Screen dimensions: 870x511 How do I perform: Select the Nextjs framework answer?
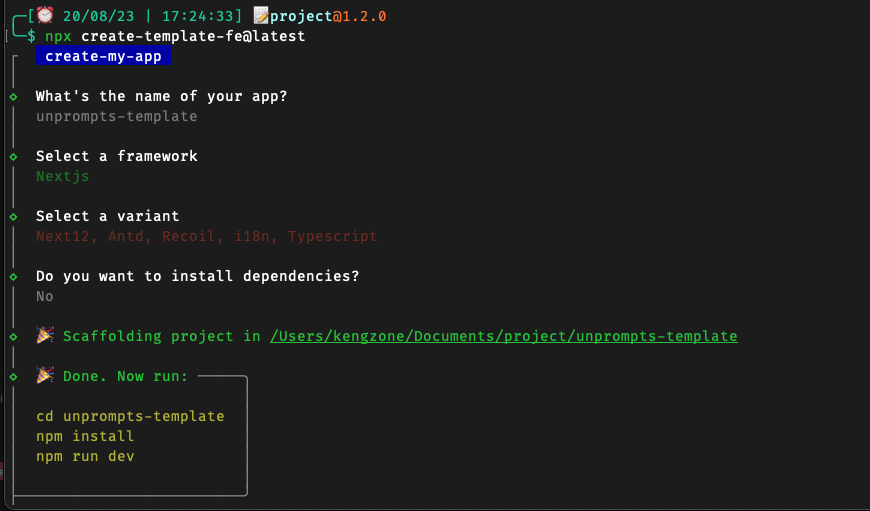63,176
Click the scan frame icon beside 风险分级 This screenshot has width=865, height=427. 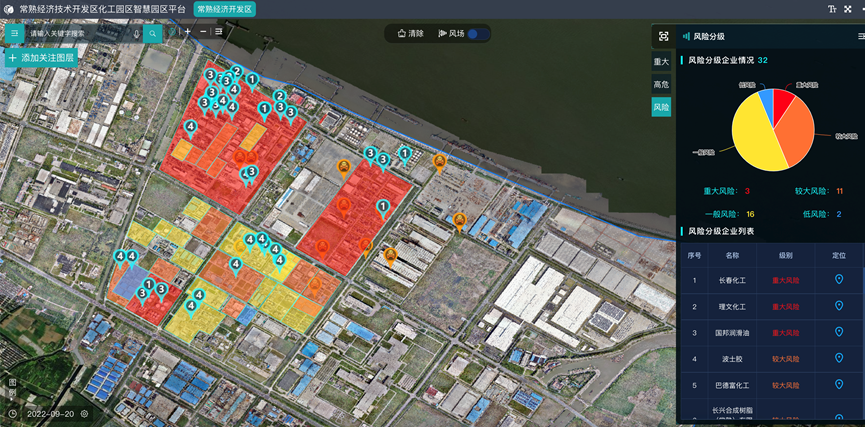(662, 36)
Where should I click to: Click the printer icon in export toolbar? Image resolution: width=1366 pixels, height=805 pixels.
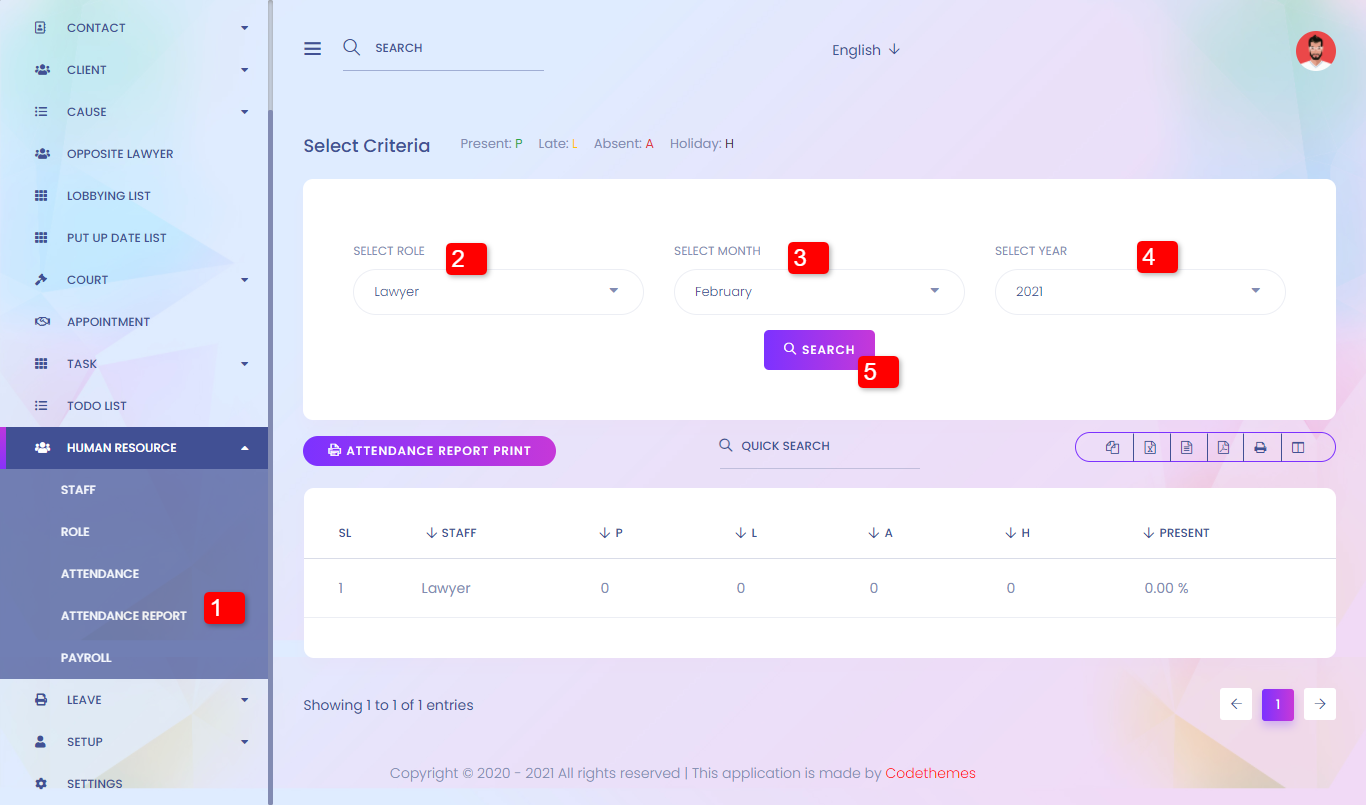[1261, 448]
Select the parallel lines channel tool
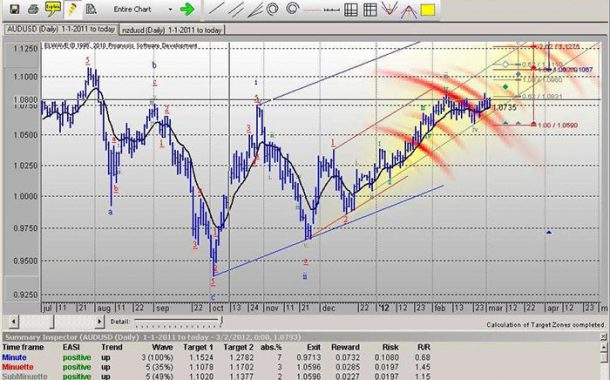The image size is (610, 380). 236,9
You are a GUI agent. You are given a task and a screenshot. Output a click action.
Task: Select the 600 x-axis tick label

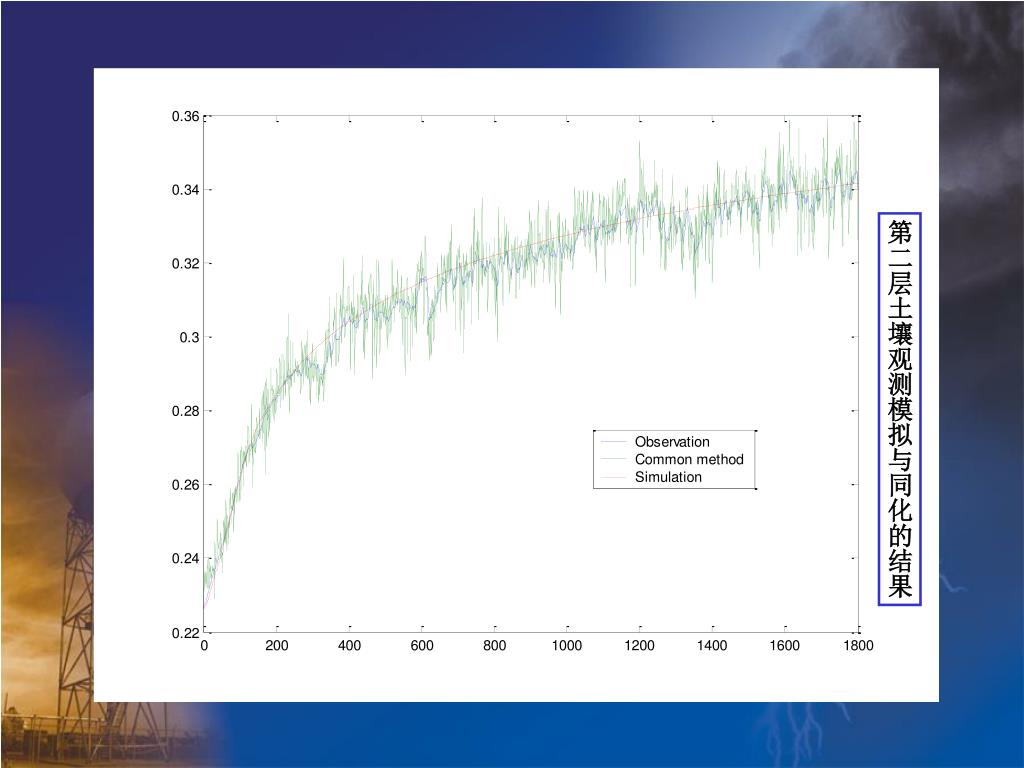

──────────

> **Work instructions**
Quote the rows word for word from the line that contains "Select the parallel lines channel tool" through the end of the rows, and leave the pictures out.

> **Finished answer**
Select the parallel lines channel tool
The image size is (610, 380). 236,9
You are a GUI agent. You are given a task and a screenshot. Output a click action.
Task: Select the 600 x-axis tick label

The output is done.